We shot a young moose cause we needed the moose meat, and dont have the money or time to travel all over the Country to get a prized Trophy moose that some people covent. This moose tasted really good. There are not very many if any big rack moose in NL, bulls seem to be hard enough to find these days at least in my area. All the large seasoned moose probably got killed off due to outfits that bring in those Trophy hunters from the US and elsewhere. I dunno.

nope, we wouldnt shoot a seasoned bull unless it was the end of the season and that was all that was available, the younger bulls tasted much better and are not as tuff.
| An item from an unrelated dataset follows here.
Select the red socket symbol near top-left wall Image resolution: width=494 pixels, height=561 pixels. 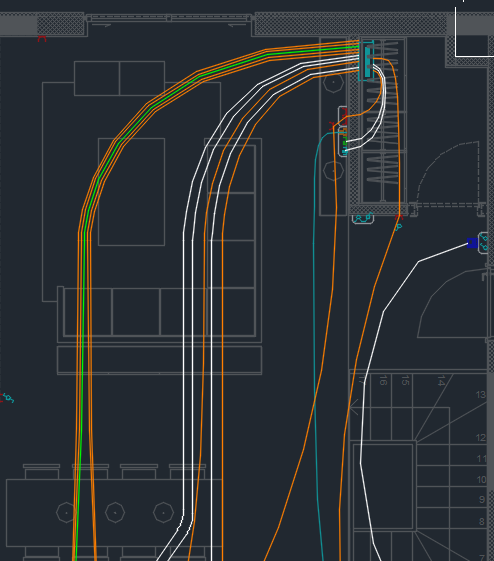pyautogui.click(x=42, y=39)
You realize these two comments are contradictory, right? You say you shot a young moose this year because you didn't have the time to wait for something bigger but you would pass on a large bull and wait all season to take a smaller bull. Not trying to be a #### but just bringing up a contradiction.
 
You realize these two comments are contradictory, right? You say you shot a young moose this year because you didn't have the time to wait for something bigger but you would pass on a large bull and wait all season to take a smaller bull. Not trying to be a #### but just bringing up a contradiction.

Ok well i should have added that even if we had the time and money, we still wouldnt travel all over the Province looking for a prized bull. The tag says bull only, so the first bull we seen got it.
 
All these things your preaching about are not why you hunt at all, you can say those things and they may be true. However, you are not being honest. You just like to kill period, you love the feeling of taking some old majestic creature down and out of existence.

Ill quote you from another thread

"OK guys, let's say you got terminal cancer, (God forbid) what one animal would you like to go out knowing you outsmarted. The one animal that you could fade off into oblivion saying I'm happy, 'cause I always wanted one of those SOB's.
Money no object, someone else is payng the tab, 28 day hunt if necessary.
F...k CITIES I, F....k Illegal, what would you wish for, for your final triumph, if someone else was paying
. "

That thread sir, is a totally different topic of fantasy and frivolity and for you to introduce it into this thread shows your inability to support your opinion rationaly.


I pity you, you will never see the sights I've seen. The sunrise and set on the African highvelt, the thousands of Marco Polo sheep wintering in the Russian Pamirs, Victoria falls after the rains, two Sable bulls down on their knees doing battle, the wild camels bedded with the sand and snow almost covering them in the 60 knt winds in the Mongolian highlands, the 45" Ibex billy skylined at 18000 ft at sunset in Tajikistan, six tons of bull elephant laying flat out in the sand of Botswana sound asleep and snoring, the bluff charge of a lioness protecting her cubs, the charge of a cow elephant at 20 mtrs, the thousands of zebra seemingly appearing out of the dust at sunset in Botswana to water.....................
The Museum of natural history in Bulawayo, the zoo in Jo'berg, the Sultans Palace in Istanbul, Lenins monument in Bishkek, the largest Budda in the world in Uulaan Baatar, the Great wall of China, the lights of Seoul, the current riff where the Atlantic and Indian oceans meet off Capetown, the famous Table mountain in Capetown, the pyramids at Giza, Vatican City with Michaelangelo's statues (absolutely breath taking), the Cistene chapel, the Colliseum in Rome, the Museum of antiquities in Cairo. And endless other experiences that I've had while travelling and hunting.

The hunt..............$50,000.00..........The experience and cultures and sights.........PRICELESS !!!

So don't tell me to admit all I go for is the kill!!! There is soooooo much more to a hunt than just the kill, if you want there to be. Quite the contrary sir, it is you who are there stricly for the kill, for meat.